-- Opening Marker --
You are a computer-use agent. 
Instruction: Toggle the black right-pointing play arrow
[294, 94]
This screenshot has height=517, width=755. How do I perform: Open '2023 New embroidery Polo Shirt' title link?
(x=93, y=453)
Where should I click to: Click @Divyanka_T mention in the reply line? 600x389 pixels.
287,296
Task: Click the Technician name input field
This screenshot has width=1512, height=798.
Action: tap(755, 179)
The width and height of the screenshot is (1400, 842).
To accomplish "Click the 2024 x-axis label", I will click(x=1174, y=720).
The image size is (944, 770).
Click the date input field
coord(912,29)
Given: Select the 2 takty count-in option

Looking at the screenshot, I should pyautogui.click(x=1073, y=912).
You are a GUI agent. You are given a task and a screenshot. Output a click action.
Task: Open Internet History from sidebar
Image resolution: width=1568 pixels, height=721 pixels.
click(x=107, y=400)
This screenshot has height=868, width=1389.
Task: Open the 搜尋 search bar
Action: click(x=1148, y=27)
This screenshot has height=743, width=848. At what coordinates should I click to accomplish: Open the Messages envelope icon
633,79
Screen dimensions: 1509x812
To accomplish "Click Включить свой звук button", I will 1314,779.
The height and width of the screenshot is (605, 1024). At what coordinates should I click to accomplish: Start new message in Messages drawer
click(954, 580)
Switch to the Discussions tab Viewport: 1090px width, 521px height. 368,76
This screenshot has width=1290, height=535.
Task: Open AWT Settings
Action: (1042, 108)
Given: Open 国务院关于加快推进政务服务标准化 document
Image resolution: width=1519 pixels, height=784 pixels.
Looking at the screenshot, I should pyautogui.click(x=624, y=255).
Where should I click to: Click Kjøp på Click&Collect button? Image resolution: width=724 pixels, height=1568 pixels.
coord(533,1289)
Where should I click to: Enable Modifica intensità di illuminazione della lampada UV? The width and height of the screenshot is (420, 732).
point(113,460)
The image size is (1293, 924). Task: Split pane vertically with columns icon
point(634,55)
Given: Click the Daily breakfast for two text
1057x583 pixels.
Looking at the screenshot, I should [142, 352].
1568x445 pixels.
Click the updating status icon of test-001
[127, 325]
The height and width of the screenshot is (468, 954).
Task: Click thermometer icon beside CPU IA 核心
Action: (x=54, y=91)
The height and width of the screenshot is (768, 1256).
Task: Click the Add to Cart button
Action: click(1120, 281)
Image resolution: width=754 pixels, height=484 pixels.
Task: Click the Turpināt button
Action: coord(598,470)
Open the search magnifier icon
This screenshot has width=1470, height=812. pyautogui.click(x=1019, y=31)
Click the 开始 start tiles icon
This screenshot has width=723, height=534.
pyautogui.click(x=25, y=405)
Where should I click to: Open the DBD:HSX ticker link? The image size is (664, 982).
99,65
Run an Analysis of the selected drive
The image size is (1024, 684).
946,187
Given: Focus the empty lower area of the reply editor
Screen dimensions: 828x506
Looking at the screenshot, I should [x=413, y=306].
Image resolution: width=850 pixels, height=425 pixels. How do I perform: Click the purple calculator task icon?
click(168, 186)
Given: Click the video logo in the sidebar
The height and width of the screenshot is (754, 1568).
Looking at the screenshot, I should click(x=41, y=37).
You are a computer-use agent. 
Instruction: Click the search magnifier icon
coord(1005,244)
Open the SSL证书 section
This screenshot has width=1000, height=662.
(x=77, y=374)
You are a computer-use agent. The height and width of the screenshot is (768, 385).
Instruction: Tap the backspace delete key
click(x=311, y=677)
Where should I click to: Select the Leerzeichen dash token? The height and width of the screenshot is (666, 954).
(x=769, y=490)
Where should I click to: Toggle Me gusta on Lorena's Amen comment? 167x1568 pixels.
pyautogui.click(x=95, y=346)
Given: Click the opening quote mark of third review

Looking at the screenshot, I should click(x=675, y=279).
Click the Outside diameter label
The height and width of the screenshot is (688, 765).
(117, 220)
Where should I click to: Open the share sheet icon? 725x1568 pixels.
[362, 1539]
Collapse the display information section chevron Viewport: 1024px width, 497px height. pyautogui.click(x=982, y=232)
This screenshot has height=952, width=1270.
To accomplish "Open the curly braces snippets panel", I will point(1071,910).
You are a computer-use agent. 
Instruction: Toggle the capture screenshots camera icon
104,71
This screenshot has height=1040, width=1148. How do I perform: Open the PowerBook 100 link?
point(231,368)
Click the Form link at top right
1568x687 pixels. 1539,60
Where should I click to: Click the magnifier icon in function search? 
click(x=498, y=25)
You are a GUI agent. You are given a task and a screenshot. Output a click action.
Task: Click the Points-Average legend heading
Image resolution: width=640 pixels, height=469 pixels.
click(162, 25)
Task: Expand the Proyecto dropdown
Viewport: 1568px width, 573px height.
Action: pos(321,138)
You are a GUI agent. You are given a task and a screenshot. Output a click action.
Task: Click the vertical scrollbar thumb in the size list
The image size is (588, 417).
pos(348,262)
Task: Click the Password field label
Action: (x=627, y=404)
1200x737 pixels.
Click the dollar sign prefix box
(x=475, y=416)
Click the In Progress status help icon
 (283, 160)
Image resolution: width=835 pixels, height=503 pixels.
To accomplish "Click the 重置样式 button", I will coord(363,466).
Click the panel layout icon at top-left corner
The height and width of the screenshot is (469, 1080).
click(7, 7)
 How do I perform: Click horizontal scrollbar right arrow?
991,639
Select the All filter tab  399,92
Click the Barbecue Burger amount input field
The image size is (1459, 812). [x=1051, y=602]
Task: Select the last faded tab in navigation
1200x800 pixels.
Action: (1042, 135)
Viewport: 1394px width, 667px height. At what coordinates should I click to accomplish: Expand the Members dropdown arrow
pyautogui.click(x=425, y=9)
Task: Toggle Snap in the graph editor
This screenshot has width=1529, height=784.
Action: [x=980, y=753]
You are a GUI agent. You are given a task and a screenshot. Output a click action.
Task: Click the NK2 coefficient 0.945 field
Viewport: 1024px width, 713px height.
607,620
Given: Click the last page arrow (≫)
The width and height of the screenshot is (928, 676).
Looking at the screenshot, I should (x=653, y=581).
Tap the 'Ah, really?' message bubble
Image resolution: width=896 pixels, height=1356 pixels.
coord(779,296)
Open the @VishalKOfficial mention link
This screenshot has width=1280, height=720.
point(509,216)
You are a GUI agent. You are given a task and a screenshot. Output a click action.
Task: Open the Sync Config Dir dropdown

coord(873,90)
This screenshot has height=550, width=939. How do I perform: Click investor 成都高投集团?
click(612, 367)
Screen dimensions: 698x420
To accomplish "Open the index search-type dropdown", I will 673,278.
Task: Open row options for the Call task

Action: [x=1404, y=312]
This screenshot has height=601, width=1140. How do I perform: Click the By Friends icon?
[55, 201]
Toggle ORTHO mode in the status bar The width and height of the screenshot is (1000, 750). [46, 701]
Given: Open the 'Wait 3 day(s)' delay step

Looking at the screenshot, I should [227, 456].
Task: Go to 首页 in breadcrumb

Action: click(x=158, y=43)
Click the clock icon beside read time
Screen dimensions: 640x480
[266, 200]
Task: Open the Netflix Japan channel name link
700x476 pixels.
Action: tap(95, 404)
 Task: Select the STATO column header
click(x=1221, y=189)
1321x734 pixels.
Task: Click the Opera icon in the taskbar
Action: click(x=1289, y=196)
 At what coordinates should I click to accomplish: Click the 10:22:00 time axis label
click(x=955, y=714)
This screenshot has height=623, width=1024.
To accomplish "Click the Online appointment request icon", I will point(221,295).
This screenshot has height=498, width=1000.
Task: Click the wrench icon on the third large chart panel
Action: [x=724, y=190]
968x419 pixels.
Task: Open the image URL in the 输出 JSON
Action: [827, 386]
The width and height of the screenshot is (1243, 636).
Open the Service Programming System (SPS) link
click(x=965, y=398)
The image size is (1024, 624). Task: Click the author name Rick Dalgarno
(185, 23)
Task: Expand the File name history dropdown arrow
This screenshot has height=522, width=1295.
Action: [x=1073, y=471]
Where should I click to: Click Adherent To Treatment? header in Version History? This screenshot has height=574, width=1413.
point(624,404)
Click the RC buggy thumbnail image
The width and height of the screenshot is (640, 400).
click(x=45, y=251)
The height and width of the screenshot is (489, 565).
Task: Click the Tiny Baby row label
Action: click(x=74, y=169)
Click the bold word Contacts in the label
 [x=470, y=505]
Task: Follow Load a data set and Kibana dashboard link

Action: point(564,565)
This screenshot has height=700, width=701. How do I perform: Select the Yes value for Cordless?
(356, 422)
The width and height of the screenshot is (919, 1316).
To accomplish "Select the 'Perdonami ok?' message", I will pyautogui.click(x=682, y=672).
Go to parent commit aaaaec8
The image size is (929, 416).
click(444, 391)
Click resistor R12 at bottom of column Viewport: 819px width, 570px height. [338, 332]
-- Closing Marker --
Extract exactly and only the lines above from the line containing "Where should I click to: Open the share" through the line containing "Task: Click the vertical", both end lines included.

#### RESULT:
Where should I click to: Open the share sheet icon? 725x1568 pixels.
[362, 1539]
Collapse the display information section chevron Viewport: 1024px width, 497px height. pyautogui.click(x=982, y=232)
This screenshot has height=952, width=1270.
To accomplish "Open the curly braces snippets panel", I will point(1071,910).
You are a computer-use agent. 
Instruction: Toggle the capture screenshots camera icon
104,71
This screenshot has height=1040, width=1148. How do I perform: Open the PowerBook 100 link?
point(231,368)
Click the Form link at top right
1568x687 pixels. 1539,60
Where should I click to: Click the magnifier icon in function search? 
click(x=498, y=25)
You are a GUI agent. You are given a task and a screenshot. Output a click action.
Task: Click the Points-Average legend heading
Image resolution: width=640 pixels, height=469 pixels.
click(162, 25)
Task: Expand the Proyecto dropdown
Viewport: 1568px width, 573px height.
Action: pos(321,138)
You are a GUI agent. You are given a task and a screenshot. Output a click action.
Task: Click the vertical scrollbar thumb in the size list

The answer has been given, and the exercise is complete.